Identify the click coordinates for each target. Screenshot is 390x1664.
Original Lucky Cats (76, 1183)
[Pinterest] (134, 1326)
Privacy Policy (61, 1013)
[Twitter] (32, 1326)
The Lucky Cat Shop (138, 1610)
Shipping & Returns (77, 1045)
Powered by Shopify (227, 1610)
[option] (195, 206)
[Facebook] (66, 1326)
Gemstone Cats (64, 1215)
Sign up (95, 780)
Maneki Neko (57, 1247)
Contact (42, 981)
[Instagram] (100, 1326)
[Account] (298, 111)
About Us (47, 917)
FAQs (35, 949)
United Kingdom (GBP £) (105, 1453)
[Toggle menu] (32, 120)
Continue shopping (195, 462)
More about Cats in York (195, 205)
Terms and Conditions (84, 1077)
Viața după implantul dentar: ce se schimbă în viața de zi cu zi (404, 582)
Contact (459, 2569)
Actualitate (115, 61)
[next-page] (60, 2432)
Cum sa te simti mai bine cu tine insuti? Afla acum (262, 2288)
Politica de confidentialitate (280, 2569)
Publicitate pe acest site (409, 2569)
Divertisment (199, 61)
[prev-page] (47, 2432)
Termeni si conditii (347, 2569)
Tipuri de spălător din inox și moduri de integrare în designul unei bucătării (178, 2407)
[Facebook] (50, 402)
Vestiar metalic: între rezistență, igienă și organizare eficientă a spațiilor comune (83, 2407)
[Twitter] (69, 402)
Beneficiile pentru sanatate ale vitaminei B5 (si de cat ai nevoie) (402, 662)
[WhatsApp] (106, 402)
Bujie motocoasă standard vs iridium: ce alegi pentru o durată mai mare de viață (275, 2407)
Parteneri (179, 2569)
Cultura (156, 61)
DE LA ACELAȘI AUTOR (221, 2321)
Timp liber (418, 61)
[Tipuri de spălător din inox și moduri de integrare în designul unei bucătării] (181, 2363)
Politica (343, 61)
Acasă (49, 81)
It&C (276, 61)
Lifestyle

________________

About this exercise: Every entry is to be retyped word for word.

The completed task:
Identify the click coordinates for each target. Screenshot is 390x1664.
Original Lucky Cats (76, 1183)
[Pinterest] (134, 1326)
Privacy Policy (61, 1013)
[Twitter] (32, 1326)
The Lucky Cat Shop (138, 1610)
Shipping & Returns (77, 1045)
Powered by Shopify (227, 1610)
[option] (195, 206)
[Facebook] (66, 1326)
Gemstone Cats (64, 1215)
Sign up (95, 780)
Maneki Neko (57, 1247)
Contact (42, 981)
[Instagram] (100, 1326)
[Account] (298, 111)
About Us (47, 917)
FAQs (35, 949)
United Kingdom (GBP £) (105, 1453)
[Toggle menu] (32, 120)
Continue shopping (195, 462)
More about Cats in York (195, 205)
Terms and Conditions (84, 1077)
Viața după implantul dentar: ce se schimbă în viața de zi cu zi (404, 582)
Contact (459, 2569)
Actualitate (115, 61)
[next-page] (60, 2432)
Cum sa te simti mai bine cu tine insuti? Afla acum (262, 2288)
Politica de confidentialitate (280, 2569)
Publicitate pe acest site (409, 2569)
Divertisment (199, 61)
[prev-page] (47, 2432)
Termeni si conditii (347, 2569)
Tipuri de spălător din inox și moduri de integrare în designul unei bucătării (178, 2407)
[Facebook] (50, 402)
Vestiar metalic: între rezistență, igienă și organizare eficientă a spațiilor comune (83, 2407)
[Twitter] (69, 402)
Beneficiile pentru sanatate ale vitaminei B5 (si de cat ai nevoie) (402, 662)
[WhatsApp] (106, 402)
Bujie motocoasă standard vs iridium: ce alegi pentru o durată mai mare de viață (275, 2407)
Parteneri (179, 2569)
Cultura (156, 61)
DE LA ACELAȘI AUTOR (221, 2321)
Timp liber (418, 61)
[Tipuri de spălător din inox și moduri de integrare în designul unei bucătării] (181, 2363)
Politica (343, 61)
Acasă (49, 81)
It&C (276, 61)
Lifestyle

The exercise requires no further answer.